As always, the doctors were incredible! We are fortunate to have a wonderful dermatologist, pediatrician and ophthalmologist locally, but it’s so comforting to have all of these EB specialists to evaluate Ella each year. They know exactly what to look for and I don’t have to worry about Ella getting more damage to her skin while we’re there because they’re all so gentle. And I know that they see several EB kids, so they know if what she’s experiencing is normal EB stuff or if we should be concerned. It is so comforting!

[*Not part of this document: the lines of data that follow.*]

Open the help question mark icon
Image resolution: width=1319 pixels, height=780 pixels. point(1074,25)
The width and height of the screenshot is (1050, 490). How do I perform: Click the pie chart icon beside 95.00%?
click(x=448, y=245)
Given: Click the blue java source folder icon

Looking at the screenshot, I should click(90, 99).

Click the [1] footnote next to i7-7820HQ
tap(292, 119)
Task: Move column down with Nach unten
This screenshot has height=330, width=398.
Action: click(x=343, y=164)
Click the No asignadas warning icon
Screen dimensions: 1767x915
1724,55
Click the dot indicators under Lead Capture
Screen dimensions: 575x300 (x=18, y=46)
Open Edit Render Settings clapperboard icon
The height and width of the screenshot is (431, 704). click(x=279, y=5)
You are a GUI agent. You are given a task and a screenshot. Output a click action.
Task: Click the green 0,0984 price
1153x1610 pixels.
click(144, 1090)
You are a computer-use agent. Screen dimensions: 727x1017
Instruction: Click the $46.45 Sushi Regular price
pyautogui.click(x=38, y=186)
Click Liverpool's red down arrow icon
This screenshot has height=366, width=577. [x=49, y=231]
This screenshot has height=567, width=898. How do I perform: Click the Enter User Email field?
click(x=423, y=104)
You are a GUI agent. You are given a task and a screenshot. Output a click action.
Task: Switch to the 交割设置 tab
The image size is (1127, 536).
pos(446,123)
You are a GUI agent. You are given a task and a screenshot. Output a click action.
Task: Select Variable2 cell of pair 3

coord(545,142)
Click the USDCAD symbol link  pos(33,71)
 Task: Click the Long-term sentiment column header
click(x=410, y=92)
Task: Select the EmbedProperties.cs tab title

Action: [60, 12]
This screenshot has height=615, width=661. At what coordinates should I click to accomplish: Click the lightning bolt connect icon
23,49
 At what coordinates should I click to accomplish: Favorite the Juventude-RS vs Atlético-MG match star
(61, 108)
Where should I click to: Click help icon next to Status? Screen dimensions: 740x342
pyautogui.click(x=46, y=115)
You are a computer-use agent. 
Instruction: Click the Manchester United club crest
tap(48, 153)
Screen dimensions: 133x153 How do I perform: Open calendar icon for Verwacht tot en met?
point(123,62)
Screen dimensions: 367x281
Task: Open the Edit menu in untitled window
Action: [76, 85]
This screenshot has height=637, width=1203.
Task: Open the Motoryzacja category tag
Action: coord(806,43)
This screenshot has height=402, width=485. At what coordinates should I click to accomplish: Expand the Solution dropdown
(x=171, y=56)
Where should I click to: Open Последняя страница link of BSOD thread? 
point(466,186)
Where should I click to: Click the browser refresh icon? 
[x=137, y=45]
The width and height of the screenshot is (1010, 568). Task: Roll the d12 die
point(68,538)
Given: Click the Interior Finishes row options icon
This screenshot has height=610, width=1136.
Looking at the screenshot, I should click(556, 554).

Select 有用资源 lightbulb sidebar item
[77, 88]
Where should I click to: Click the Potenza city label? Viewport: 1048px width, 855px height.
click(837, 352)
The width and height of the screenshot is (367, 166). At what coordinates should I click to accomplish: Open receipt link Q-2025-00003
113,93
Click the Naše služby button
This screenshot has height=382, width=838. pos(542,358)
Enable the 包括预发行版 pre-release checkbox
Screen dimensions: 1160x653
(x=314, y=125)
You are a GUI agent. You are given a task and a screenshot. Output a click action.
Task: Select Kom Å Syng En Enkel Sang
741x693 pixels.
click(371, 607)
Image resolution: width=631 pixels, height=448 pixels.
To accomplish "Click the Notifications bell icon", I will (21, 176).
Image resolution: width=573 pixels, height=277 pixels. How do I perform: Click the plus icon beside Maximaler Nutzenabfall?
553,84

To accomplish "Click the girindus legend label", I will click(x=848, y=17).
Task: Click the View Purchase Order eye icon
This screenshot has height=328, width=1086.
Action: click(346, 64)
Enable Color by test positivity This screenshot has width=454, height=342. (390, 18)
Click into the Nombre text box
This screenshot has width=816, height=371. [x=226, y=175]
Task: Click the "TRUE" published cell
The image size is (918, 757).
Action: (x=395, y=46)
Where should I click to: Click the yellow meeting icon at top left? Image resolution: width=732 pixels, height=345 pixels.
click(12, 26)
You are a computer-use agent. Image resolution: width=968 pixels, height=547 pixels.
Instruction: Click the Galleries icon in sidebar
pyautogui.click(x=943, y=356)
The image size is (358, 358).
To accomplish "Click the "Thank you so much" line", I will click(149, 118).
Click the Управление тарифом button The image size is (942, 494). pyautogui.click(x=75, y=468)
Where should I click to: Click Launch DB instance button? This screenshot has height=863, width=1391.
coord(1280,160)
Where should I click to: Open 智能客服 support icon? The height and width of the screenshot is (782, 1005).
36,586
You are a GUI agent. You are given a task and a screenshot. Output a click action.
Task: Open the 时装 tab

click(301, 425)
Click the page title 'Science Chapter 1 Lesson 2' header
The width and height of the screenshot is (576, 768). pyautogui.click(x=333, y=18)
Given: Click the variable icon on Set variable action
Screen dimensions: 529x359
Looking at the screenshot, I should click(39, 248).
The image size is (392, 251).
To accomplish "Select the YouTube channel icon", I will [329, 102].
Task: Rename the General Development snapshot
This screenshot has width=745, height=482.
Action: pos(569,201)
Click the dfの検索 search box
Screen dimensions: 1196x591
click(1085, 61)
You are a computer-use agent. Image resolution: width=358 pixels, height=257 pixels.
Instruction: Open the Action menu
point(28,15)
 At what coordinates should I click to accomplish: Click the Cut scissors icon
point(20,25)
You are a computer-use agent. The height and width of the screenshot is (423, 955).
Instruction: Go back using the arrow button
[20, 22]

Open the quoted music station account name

Ella was a champ! She let the doctors look at her hands, listen to her heart, and look at her boo boos without a problem. She was completely exhausted, so at one point during the day she just laid down on the table and fell asleep. She slept about an hour before waking up. Unfortunately she woke up right as our room was filled with new people, so she had a minor melt-down, but nothing that she didn’t get over quickly. At the end of the day we had to go get her blood taken and as we were leaving the clinic Ella said, “That was a lot of doctors!” Yes, it was about 13 medical professionals in all (although I can’t remember exactly how many it was).
After the clinic we headed to the Newport Aquarium to meet the EB families that were attending the Patient Care Conference. It was a fun night of checking out all the fish and just hanging out. Toward the end of the aquarium Ella leaned back in her stroller and said “Mommy, I’m ready to go.” She was exhausted. I looked at Metti and asked if she was ready to go and she yawned. Yep, it was time to go to bed. Of course as soon as we got to the hotel room Ella asked for a hamburger, but it was late so I just gave her a snack and we went to bed.
Everyone is really pleased with how Ella is doing. They don’t see any issues of concern right now, so we’ll continue to take her back once a year unless something major develops. It was a good visit.